The claimant was scheduled to see a designated doctor to determine whether she had reached MMI, and if so to get a impairment rating.  After that appointment was scheduled, the treating doctor placed the claimant at MMI and gaver her an impairment rating.  A week later she attended the DD appointment and was found to not be at MMI (the DD was never provided the treating doctor's impairment rating report), which means she can continue to collect benefits for her lost wages while she cannot work.

However, because the treating doctor's rating was first in time, it has to be disputed within 90 days or it becomes final (ninety day rule).  She tells the Ombudsman that she wants to dispute it and they tell her she doesn't need to because the DD says she is not at MMI.  This is bad advice because she must dispute that first rating or it won't matter what the DD said - that first rating will become final and her benefits for lost wages will end.

There are two ways to dispute the rating.  A claimant can either request a DD appointment, or request a benefit review conference.  The injured worker demanded that the first impairment rating be disputed.  So, the Ombudsman requested another DD appointment, just one month after the initial DD report.  If the Ombudsman had simply requested a benefit review conference to note the claimant's disptue of the first impairment rating, everything would have just continued as it was, with the claimant receiving temporary income benefits.  But instead, by going back to the DD for another appointment, it gave the DD a chance to change his opinion.  This time, by reviewing the treating doctor's opinion that the claimant had reached MMI, the DD found that the claimant was at MMI and her benefits were cut off.

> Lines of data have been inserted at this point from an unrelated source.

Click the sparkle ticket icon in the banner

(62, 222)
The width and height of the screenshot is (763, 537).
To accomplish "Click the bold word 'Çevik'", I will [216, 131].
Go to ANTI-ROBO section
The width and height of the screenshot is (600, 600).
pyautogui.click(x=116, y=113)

This claimant lost her benefits because the Ombudsman either didn't know the dispute options available in these circumstances or didn't understand and appreciate the risk of allowing a DD to reconsider his opinion.  The DD's first report said he didn't need to see the claimant again for 6 months.  Because of the Ombudsman's actions, the DD saw the claimant within 6 weeks, and the injured work lost out on 4.5 months of benefits.

Now tell me whether it was cheaper for this claimant to use the free ombudsman who helped her lose her benefits, or an attorney who could have kept her benefits continuing with only a temporary 25% reduction to pay for attorney fees.

To make matters worse, this is not a mistake that an attorney can fix.  It is now too late for anything to be done for this claimant.  The "fix" would have been avoiding the mistake in the first place.

Designated Doctors have a role, and they are to be considered strategically.  However, Ombudsmen seem to resolve most disputes by just sending the question to a DD to resolve.  The problem with that approach is that who a claimant gets for a DD is just the luck of the draw.  And with the weight the Division gives to a DD's opinion, relying on the luck of the draw can be costly. 

11:21 pm cdt          Comments

Friday, July 10, 2009

Medical Quality Review
     I reviewed a letter the other day from the Texas Division of Workers' Compensation notifying a doctor that the DWC intended to issue an order that he is not allowed to perform certain services in the workers' compensation system because they were ruling that he provided these services unnecessarily in the past.  The doctor had always gotten preauthorization for the services he provided.  That means that the insurance company reviewed the treatment request before it was provided and agreed that the treatment was necessary. 

     Preauthorization, by law, means that a procedure is medically necessary.  For the DWC to come back later and say that treatment was not medically necessary and then discipline the doctor for providing preauthorized services is mind-boggling.  This is scary stuff. 

     The DWC has said that many letters are going out to doctors to request copies of files for review.  The letters I have seen all ask specific questions about the medical decisions made in each file.  There is no indication as to how a doctor is selected for such an investigation.  Published material suggests it is random, however the letters seem to be specifically targeted based on their content. 

     Is it any wonder why so many doctors are not willing to treat a workers' compensation patient?